▶ TASK DETAILS: Work out how many lines in the entries below include the word "Allow". Give nothing but the number.

━━ DATA SECTION

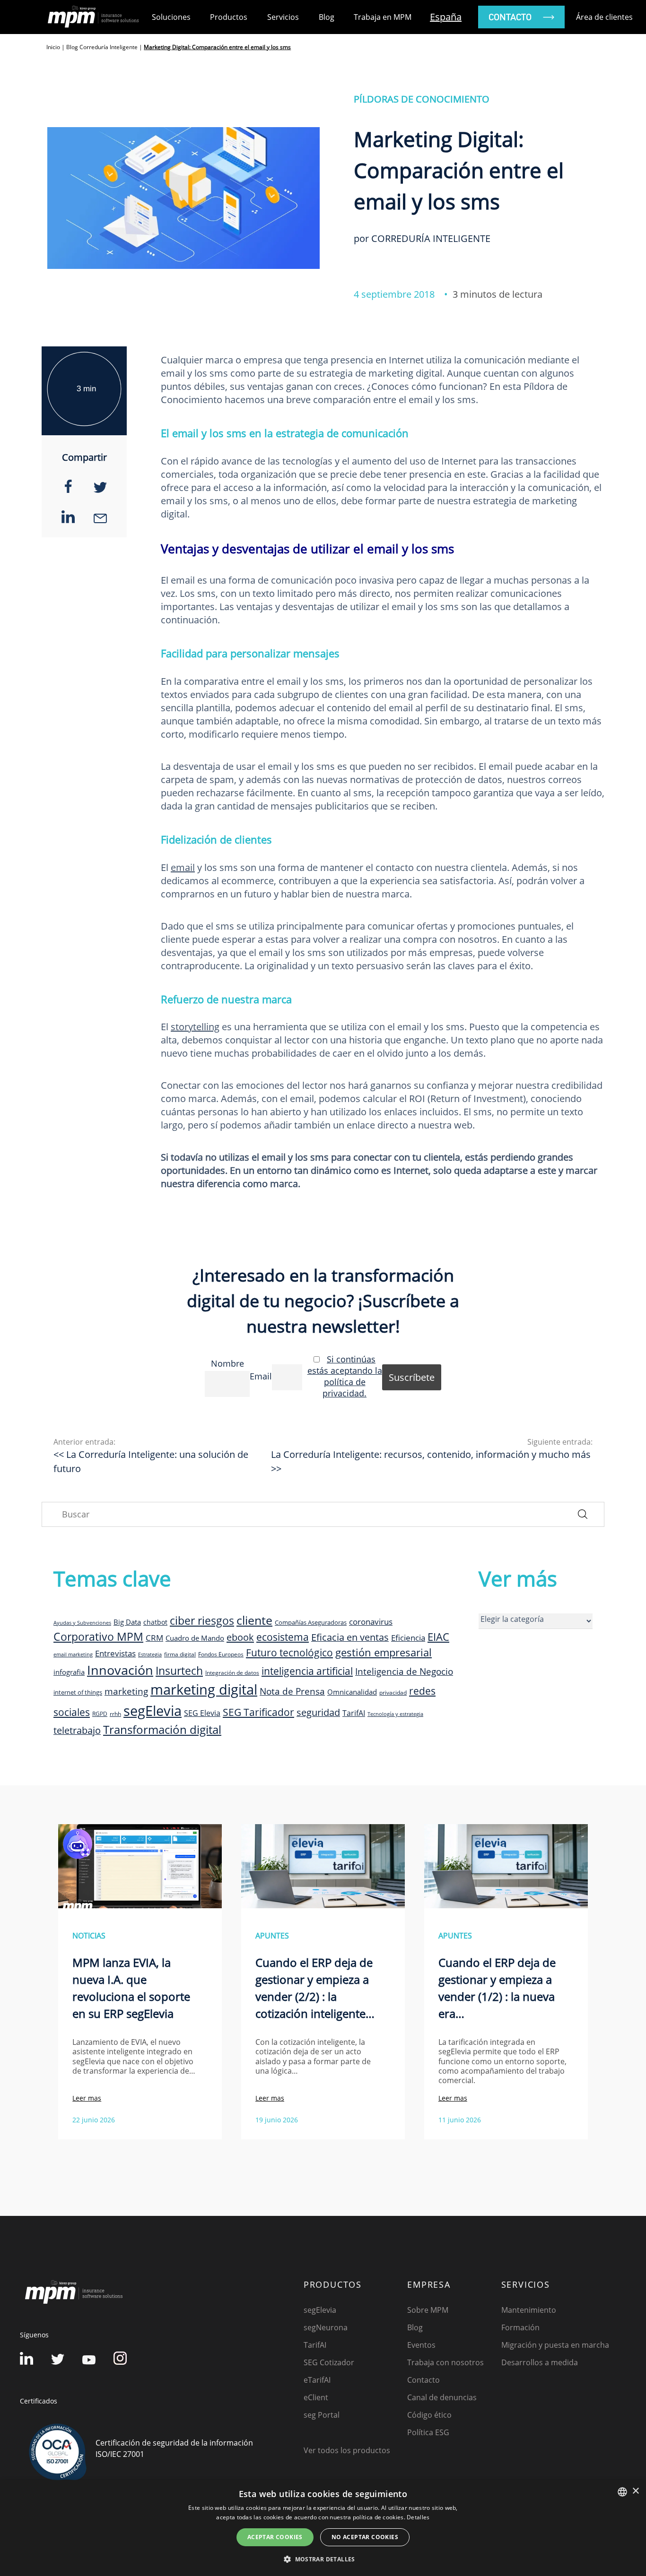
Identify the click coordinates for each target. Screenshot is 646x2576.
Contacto (423, 2380)
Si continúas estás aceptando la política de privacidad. (344, 1376)
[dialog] (323, 2528)
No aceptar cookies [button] (365, 2537)
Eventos (421, 2345)
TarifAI (353, 1713)
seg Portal (322, 2415)
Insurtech (179, 1670)
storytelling (195, 1026)
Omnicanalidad (352, 1692)
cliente (254, 1620)
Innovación (120, 1670)
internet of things (77, 1692)
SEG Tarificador (258, 1712)
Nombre (227, 1363)
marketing (126, 1691)
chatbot (155, 1622)
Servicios (283, 17)
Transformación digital (162, 1729)
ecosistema (282, 1637)
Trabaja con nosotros (445, 2362)
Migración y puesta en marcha (555, 2345)
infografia (69, 1672)
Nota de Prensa (292, 1691)
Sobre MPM (427, 2310)
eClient (316, 2397)
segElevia (152, 1710)
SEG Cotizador (329, 2362)
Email (261, 1376)
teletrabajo (77, 1730)
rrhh (115, 1713)
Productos (228, 17)
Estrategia (150, 1654)
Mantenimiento (528, 2310)
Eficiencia (408, 1637)
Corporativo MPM (98, 1636)
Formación (520, 2327)
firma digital (180, 1654)
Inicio (53, 47)
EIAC (438, 1637)
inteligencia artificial (307, 1671)
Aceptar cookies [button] (275, 2537)
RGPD (99, 1713)
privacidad (393, 1692)
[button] (323, 2559)
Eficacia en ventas (350, 1637)
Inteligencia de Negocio (404, 1671)
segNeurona (326, 2327)
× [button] (635, 2491)
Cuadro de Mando (195, 1638)
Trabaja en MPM (382, 17)
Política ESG (428, 2432)
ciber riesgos (202, 1620)
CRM (154, 1637)
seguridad (318, 1712)
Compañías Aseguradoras (311, 1622)
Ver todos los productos (347, 2450)
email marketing (73, 1654)
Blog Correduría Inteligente (102, 47)
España (446, 16)
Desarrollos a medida (539, 2362)
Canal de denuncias (442, 2397)
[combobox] (622, 2492)
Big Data (127, 1622)
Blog (326, 17)
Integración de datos (232, 1672)
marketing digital (203, 1689)
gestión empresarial (383, 1652)
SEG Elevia (202, 1713)
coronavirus (371, 1621)
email (183, 867)
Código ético (429, 2415)
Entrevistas (115, 1653)
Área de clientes (604, 17)
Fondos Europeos (221, 1654)
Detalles (418, 2517)
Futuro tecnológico (289, 1652)
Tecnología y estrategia (395, 1714)
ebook (240, 1637)
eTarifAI (317, 2380)
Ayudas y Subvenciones (82, 1623)
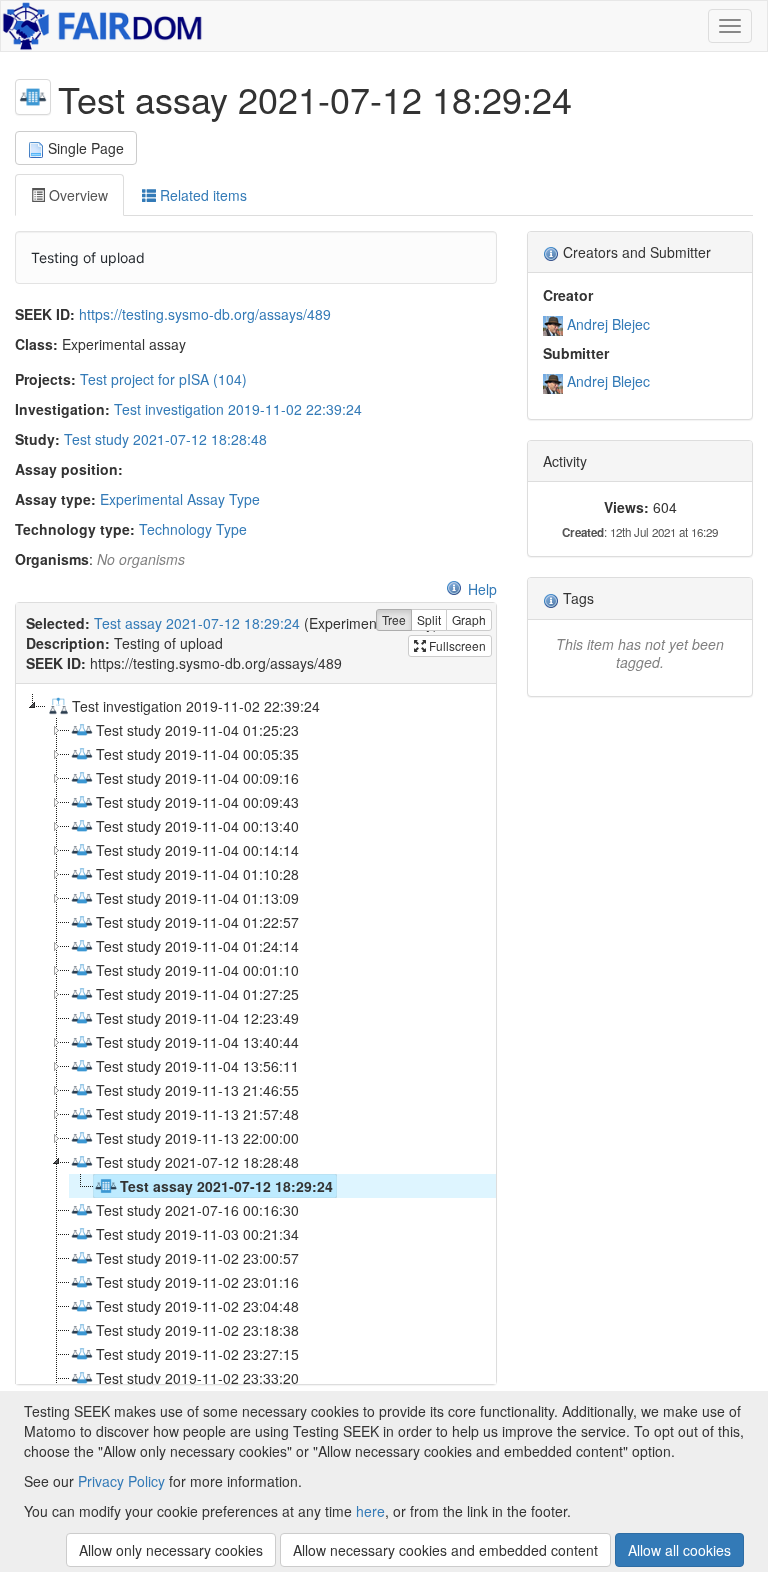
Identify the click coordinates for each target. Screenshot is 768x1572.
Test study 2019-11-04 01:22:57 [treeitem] (197, 922)
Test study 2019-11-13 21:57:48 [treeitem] (197, 1114)
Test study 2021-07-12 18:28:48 (165, 439)
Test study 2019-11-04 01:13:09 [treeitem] (197, 898)
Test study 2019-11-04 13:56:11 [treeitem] (197, 1066)
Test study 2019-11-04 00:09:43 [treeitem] (197, 802)
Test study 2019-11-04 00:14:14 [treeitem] (197, 850)
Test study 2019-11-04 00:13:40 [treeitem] (197, 826)
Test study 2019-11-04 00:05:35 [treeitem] (197, 754)
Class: (36, 344)
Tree (394, 619)
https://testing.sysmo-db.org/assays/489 (205, 314)
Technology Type (193, 529)
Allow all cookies (679, 1550)
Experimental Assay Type (180, 499)
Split (429, 619)
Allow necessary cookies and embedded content (445, 1550)
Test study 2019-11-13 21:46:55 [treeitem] (197, 1090)
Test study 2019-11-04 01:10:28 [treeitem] (197, 874)
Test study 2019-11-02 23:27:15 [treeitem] (197, 1354)
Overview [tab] (76, 195)
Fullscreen (456, 645)
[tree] (255, 1034)
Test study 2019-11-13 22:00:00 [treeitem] (197, 1138)
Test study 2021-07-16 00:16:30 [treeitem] (197, 1210)
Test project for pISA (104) (163, 379)
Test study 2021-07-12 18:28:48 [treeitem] (197, 1162)
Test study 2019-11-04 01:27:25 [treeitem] (197, 994)
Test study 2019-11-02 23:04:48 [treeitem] (197, 1306)
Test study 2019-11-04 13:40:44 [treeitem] (197, 1042)
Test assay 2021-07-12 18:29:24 (197, 623)
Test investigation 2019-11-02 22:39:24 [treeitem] (196, 706)
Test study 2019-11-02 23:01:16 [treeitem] (197, 1282)
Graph (469, 619)
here (370, 1511)
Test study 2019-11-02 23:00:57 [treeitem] (197, 1258)
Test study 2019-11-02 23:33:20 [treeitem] (197, 1378)
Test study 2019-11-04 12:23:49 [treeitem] (197, 1018)
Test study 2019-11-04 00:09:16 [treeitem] (197, 778)
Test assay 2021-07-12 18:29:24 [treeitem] (226, 1186)
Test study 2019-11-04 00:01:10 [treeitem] (197, 970)
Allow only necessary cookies (171, 1550)
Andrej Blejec (608, 324)
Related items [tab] (201, 195)
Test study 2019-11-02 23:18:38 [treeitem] (197, 1330)
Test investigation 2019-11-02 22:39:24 (238, 409)
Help (482, 589)
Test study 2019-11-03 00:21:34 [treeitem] (197, 1234)
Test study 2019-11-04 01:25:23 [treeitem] (197, 730)
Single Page (86, 148)
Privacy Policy (121, 1481)
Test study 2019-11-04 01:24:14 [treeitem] (197, 946)
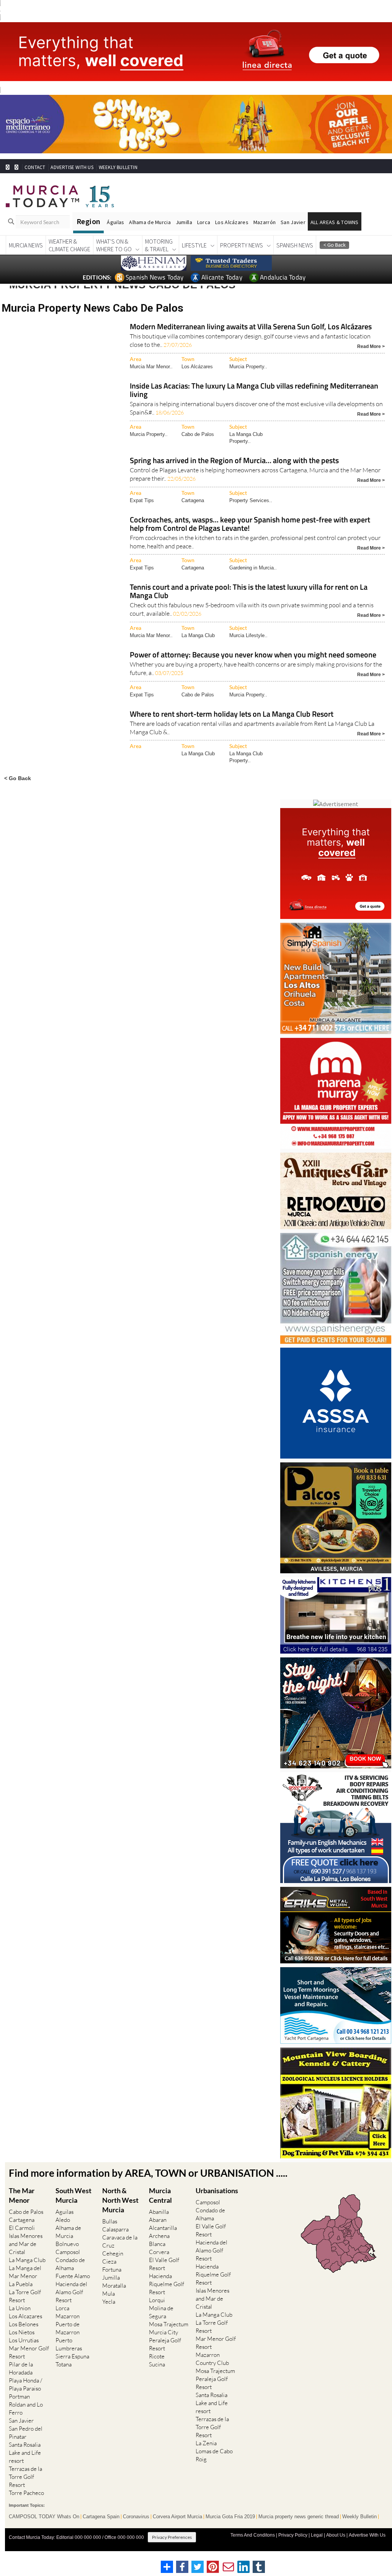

━━━━

▶ RESPONSE TO THE TASK: 3